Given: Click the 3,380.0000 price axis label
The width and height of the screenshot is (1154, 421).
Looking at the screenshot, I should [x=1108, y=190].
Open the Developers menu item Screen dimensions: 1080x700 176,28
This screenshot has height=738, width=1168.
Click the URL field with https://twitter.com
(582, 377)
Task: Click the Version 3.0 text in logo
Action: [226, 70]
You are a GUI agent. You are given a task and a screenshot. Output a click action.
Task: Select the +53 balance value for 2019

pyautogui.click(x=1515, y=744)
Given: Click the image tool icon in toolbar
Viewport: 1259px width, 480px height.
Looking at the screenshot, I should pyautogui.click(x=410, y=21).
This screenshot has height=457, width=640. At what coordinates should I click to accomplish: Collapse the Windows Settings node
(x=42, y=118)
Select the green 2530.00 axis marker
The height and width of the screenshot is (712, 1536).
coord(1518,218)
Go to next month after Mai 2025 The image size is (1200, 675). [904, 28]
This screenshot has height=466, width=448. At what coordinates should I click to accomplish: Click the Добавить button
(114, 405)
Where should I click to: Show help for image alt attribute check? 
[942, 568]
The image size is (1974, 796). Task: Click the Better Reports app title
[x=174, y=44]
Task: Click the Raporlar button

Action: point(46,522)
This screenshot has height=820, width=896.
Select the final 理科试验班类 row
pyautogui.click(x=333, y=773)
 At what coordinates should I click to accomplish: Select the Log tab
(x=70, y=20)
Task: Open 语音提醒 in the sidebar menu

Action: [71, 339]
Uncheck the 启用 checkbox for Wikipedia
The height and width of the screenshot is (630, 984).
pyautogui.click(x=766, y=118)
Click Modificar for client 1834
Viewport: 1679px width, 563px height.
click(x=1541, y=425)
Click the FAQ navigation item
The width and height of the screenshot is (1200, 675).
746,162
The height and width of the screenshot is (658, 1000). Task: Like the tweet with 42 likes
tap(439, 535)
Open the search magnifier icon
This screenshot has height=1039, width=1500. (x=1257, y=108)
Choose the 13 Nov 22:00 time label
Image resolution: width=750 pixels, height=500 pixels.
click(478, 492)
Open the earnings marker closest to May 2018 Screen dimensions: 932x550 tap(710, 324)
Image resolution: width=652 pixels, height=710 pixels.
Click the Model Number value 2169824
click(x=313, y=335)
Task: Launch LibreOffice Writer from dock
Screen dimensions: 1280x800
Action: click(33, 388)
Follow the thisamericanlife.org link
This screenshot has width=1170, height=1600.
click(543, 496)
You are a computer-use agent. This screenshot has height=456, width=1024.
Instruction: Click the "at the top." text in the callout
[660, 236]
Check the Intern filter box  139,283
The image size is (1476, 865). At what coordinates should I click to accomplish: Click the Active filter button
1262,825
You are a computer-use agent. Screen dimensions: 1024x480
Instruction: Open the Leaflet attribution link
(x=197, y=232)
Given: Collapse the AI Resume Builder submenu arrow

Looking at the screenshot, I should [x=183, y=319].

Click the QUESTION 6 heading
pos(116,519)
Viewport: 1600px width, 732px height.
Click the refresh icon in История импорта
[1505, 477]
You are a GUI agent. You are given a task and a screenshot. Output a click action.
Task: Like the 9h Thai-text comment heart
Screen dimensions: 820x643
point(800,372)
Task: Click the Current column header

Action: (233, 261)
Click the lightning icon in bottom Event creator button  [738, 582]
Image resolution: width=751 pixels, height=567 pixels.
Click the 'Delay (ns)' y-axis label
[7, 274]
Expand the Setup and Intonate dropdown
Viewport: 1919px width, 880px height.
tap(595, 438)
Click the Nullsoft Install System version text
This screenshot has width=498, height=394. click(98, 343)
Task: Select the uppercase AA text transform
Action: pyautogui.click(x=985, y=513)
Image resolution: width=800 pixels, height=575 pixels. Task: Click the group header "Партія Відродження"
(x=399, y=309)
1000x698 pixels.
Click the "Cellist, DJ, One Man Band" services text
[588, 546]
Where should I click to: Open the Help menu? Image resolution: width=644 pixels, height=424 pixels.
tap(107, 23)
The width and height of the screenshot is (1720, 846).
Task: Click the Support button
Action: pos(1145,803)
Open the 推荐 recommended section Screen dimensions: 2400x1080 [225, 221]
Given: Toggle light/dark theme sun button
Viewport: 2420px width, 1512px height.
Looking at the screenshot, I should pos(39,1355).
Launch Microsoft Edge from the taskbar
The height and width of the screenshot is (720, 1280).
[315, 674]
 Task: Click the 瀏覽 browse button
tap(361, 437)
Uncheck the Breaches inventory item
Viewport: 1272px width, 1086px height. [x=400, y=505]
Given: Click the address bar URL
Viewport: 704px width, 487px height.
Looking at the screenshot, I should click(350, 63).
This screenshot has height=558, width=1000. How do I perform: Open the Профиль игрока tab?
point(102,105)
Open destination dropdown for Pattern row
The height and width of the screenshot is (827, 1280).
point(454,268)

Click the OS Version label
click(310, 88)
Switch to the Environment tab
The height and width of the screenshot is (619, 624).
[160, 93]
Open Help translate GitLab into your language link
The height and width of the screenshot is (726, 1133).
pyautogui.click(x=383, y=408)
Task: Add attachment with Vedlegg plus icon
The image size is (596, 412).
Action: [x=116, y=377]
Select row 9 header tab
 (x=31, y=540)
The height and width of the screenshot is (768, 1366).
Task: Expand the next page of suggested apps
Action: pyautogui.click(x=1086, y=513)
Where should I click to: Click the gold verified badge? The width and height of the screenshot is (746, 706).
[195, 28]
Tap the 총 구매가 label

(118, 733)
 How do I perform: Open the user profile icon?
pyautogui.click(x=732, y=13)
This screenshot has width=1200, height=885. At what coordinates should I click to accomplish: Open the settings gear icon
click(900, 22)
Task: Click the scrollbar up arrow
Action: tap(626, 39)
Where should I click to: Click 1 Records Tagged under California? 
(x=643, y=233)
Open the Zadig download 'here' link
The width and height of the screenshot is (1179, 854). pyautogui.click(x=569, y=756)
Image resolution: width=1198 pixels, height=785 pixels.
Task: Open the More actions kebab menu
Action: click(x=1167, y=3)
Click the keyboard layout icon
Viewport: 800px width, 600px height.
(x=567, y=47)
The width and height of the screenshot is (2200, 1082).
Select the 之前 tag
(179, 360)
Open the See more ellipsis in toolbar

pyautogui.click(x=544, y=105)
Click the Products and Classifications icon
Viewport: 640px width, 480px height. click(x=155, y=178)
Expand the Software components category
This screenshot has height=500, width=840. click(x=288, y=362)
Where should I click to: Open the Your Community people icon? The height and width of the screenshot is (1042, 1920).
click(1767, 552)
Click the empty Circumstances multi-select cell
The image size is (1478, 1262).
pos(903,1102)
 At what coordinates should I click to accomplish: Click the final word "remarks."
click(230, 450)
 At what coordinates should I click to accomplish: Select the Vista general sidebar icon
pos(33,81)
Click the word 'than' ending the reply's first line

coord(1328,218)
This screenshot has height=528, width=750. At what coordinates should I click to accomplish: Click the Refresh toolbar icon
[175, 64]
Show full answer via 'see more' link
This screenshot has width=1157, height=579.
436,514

○ ○ ○

→ Exercise details
Each record is to be retyped exactly as it appears.

→ Task response
Given: Click the 3,380.0000 price axis label
The width and height of the screenshot is (1154, 421).
Looking at the screenshot, I should [x=1108, y=190].
Open the Developers menu item Screen dimensions: 1080x700 176,28
This screenshot has height=738, width=1168.
Click the URL field with https://twitter.com
(582, 377)
Task: Click the Version 3.0 text in logo
Action: [226, 70]
You are a GUI agent. You are given a task and a screenshot. Output a click action.
Task: Select the +53 balance value for 2019

pyautogui.click(x=1515, y=744)
Given: Click the image tool icon in toolbar
Viewport: 1259px width, 480px height.
Looking at the screenshot, I should pyautogui.click(x=410, y=21).
This screenshot has height=457, width=640. At what coordinates should I click to accomplish: Collapse the Windows Settings node
(x=42, y=118)
Select the green 2530.00 axis marker
The height and width of the screenshot is (712, 1536).
coord(1518,218)
Go to next month after Mai 2025 The image size is (1200, 675). [904, 28]
This screenshot has height=466, width=448. At what coordinates should I click to accomplish: Click the Добавить button
(114, 405)
Where should I click to: Show help for image alt attribute check? 
[942, 568]
The image size is (1974, 796). Task: Click the Better Reports app title
[x=174, y=44]
Task: Click the Raporlar button

Action: point(46,522)
This screenshot has height=820, width=896.
Select the final 理科试验班类 row
pyautogui.click(x=333, y=773)
 At what coordinates should I click to accomplish: Select the Log tab
(x=70, y=20)
Task: Open 语音提醒 in the sidebar menu

Action: [71, 339]
Uncheck the 启用 checkbox for Wikipedia
The height and width of the screenshot is (630, 984).
pyautogui.click(x=766, y=118)
Click Modificar for client 1834
Viewport: 1679px width, 563px height.
click(x=1541, y=425)
Click the FAQ navigation item
The width and height of the screenshot is (1200, 675).
746,162
The height and width of the screenshot is (658, 1000). Task: Like the tweet with 42 likes
tap(439, 535)
Open the search magnifier icon
This screenshot has height=1039, width=1500. (x=1257, y=108)
Choose the 13 Nov 22:00 time label
Image resolution: width=750 pixels, height=500 pixels.
click(478, 492)
Open the earnings marker closest to May 2018 Screen dimensions: 932x550 tap(710, 324)
Image resolution: width=652 pixels, height=710 pixels.
Click the Model Number value 2169824
click(x=313, y=335)
Task: Launch LibreOffice Writer from dock
Screen dimensions: 1280x800
Action: click(33, 388)
Follow the thisamericanlife.org link
This screenshot has width=1170, height=1600.
click(543, 496)
You are a computer-use agent. This screenshot has height=456, width=1024.
Instruction: Click the "at the top." text in the callout
[660, 236]
Check the Intern filter box  139,283
The image size is (1476, 865). At what coordinates should I click to accomplish: Click the Active filter button
1262,825
You are a computer-use agent. Screen dimensions: 1024x480
Instruction: Open the Leaflet attribution link
(x=197, y=232)
Given: Collapse the AI Resume Builder submenu arrow

Looking at the screenshot, I should [x=183, y=319].

Click the QUESTION 6 heading
pos(116,519)
Viewport: 1600px width, 732px height.
Click the refresh icon in История импорта
[1505, 477]
You are a GUI agent. You are given a task and a screenshot. Output a click action.
Task: Like the 9h Thai-text comment heart
Screen dimensions: 820x643
point(800,372)
Task: Click the Current column header

Action: (233, 261)
Click the lightning icon in bottom Event creator button  [738, 582]
Image resolution: width=751 pixels, height=567 pixels.
Click the 'Delay (ns)' y-axis label
[7, 274]
Expand the Setup and Intonate dropdown
Viewport: 1919px width, 880px height.
tap(595, 438)
Click the Nullsoft Install System version text
This screenshot has width=498, height=394. click(98, 343)
Task: Select the uppercase AA text transform
Action: pyautogui.click(x=985, y=513)
Image resolution: width=800 pixels, height=575 pixels. Task: Click the group header "Партія Відродження"
(x=399, y=309)
1000x698 pixels.
Click the "Cellist, DJ, One Man Band" services text
[588, 546]
Where should I click to: Open the Help menu? Image resolution: width=644 pixels, height=424 pixels.
tap(107, 23)
The width and height of the screenshot is (1720, 846).
Task: Click the Support button
Action: pos(1145,803)
Open the 推荐 recommended section Screen dimensions: 2400x1080 [225, 221]
Given: Toggle light/dark theme sun button
Viewport: 2420px width, 1512px height.
Looking at the screenshot, I should pos(39,1355).
Launch Microsoft Edge from the taskbar
The height and width of the screenshot is (720, 1280).
[315, 674]
 Task: Click the 瀏覽 browse button
tap(361, 437)
Uncheck the Breaches inventory item
Viewport: 1272px width, 1086px height. [x=400, y=505]
Given: Click the address bar URL
Viewport: 704px width, 487px height.
Looking at the screenshot, I should click(350, 63).
This screenshot has height=558, width=1000. How do I perform: Open the Профиль игрока tab?
point(102,105)
Open destination dropdown for Pattern row
The height and width of the screenshot is (827, 1280).
point(454,268)

Click the OS Version label
click(310, 88)
Switch to the Environment tab
The height and width of the screenshot is (619, 624).
[160, 93]
Open Help translate GitLab into your language link
The height and width of the screenshot is (726, 1133).
pyautogui.click(x=383, y=408)
Task: Add attachment with Vedlegg plus icon
The image size is (596, 412).
Action: [x=116, y=377]
Select row 9 header tab
 (x=31, y=540)
The height and width of the screenshot is (768, 1366).
Task: Expand the next page of suggested apps
Action: pyautogui.click(x=1086, y=513)
Where should I click to: Click the gold verified badge? The width and height of the screenshot is (746, 706).
[195, 28]
Tap the 총 구매가 label

(118, 733)
 How do I perform: Open the user profile icon?
pyautogui.click(x=732, y=13)
This screenshot has width=1200, height=885. At what coordinates should I click to accomplish: Open the settings gear icon
click(900, 22)
Task: Click the scrollbar up arrow
Action: tap(626, 39)
Where should I click to: Click 1 Records Tagged under California? 
(x=643, y=233)
Open the Zadig download 'here' link
The width and height of the screenshot is (1179, 854). pyautogui.click(x=569, y=756)
Image resolution: width=1198 pixels, height=785 pixels.
Task: Open the More actions kebab menu
Action: click(x=1167, y=3)
Click the keyboard layout icon
Viewport: 800px width, 600px height.
(x=567, y=47)
The width and height of the screenshot is (2200, 1082).
Select the 之前 tag
(179, 360)
Open the See more ellipsis in toolbar

pyautogui.click(x=544, y=105)
Click the Products and Classifications icon
Viewport: 640px width, 480px height. click(x=155, y=178)
Expand the Software components category
This screenshot has height=500, width=840. click(x=288, y=362)
Where should I click to: Open the Your Community people icon? The height and width of the screenshot is (1042, 1920).
click(1767, 552)
Click the empty Circumstances multi-select cell
The image size is (1478, 1262).
pos(903,1102)
 At what coordinates should I click to accomplish: Click the final word "remarks."
click(230, 450)
 At what coordinates should I click to accomplish: Select the Vista general sidebar icon
pos(33,81)
Click the word 'than' ending the reply's first line

coord(1328,218)
This screenshot has height=528, width=750. At what coordinates should I click to accomplish: Click the Refresh toolbar icon
[175, 64]
Show full answer via 'see more' link
This screenshot has width=1157, height=579.
436,514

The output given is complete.